Task instructions:
• a. Print the "Doin' Time" text from "1997 single by" down to "Rock Tracks chart.", word for word.
• b. In the "Doin' Time" text, what position did the song reach on the Billboard Hot 100?

Text:
□ □ □ □ □

Single by Sublime

from the album Sublime
- Released: November 25, 1997
- Recorded: 1996
- Genre: Trip hop; reggae;
- Length: 4:12
- Label: MCA; Gasoline Alley;
- Songwriter: Bradley Nowell;
- Producers: David Kahne; Jerry Duplesis;

Sublime singles chronology
| "Wrong Way" (1997) | "Doin' Time" (1997) | "Feel Like That" (2024) |

Music video
- "Doin' Time" on YouTube

= Doin' Time =

1997 single by Sublime

"Doin' Time" is a song by American band Sublime, appearing as the closing track on their self-titled third album (1996). The lyrics tell of a cheating girlfriend, whose infidelities and poor treatment of her lover make him feel like he is in prison. It was released as the album's fourth and final single on November 25, 1997; the disc contained alternate versions of the song by Wyclef Jean and the Pharcyde. Additional versions appeared on the post-Bradley Nowell compilation album Second-hand Smoke and several bootlegs, including one with Snoop Dogg.

This song reached number 87 on the Billboard Hot 100 and number 28 on the Modern Rock Tracks chart.

□ □ □ □ □

Data excerpt:
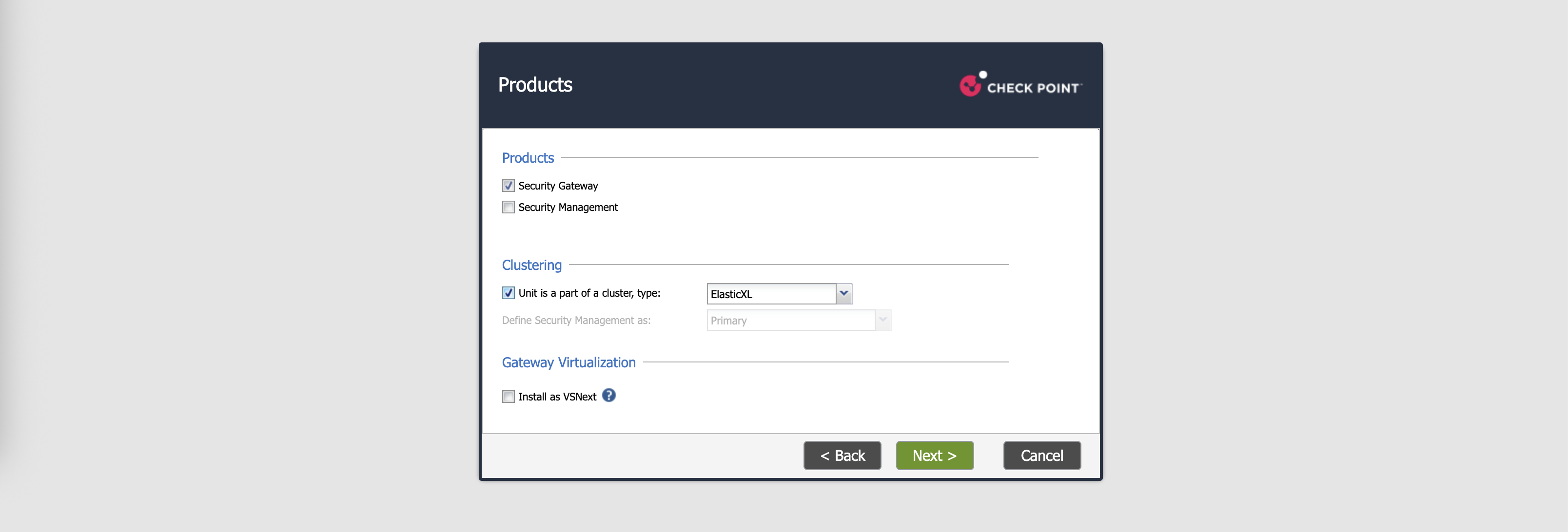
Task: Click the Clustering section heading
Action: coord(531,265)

□ □ □ □ □

Answers to the exercise:
• a.
1997 single by Sublime

"Doin' Time" is a song by American band Sublime, appearing as the closing track on their self-titled third album (1996). The lyrics tell of a cheating girlfriend, whose infidelities and poor treatment of her lover make him feel like he is in prison. It was released as the album's fourth and final single on November 25, 1997; the disc contained alternate versions of the song by Wyclef Jean and the Pharcyde. Additional versions appeared on the post-Bradley Nowell compilation album Second-hand Smoke and several bootlegs, including one with Snoop Dogg.

This song reached number 87 on the Billboard Hot 100 and number 28 on the Modern Rock Tracks chart.

• b. Number 87.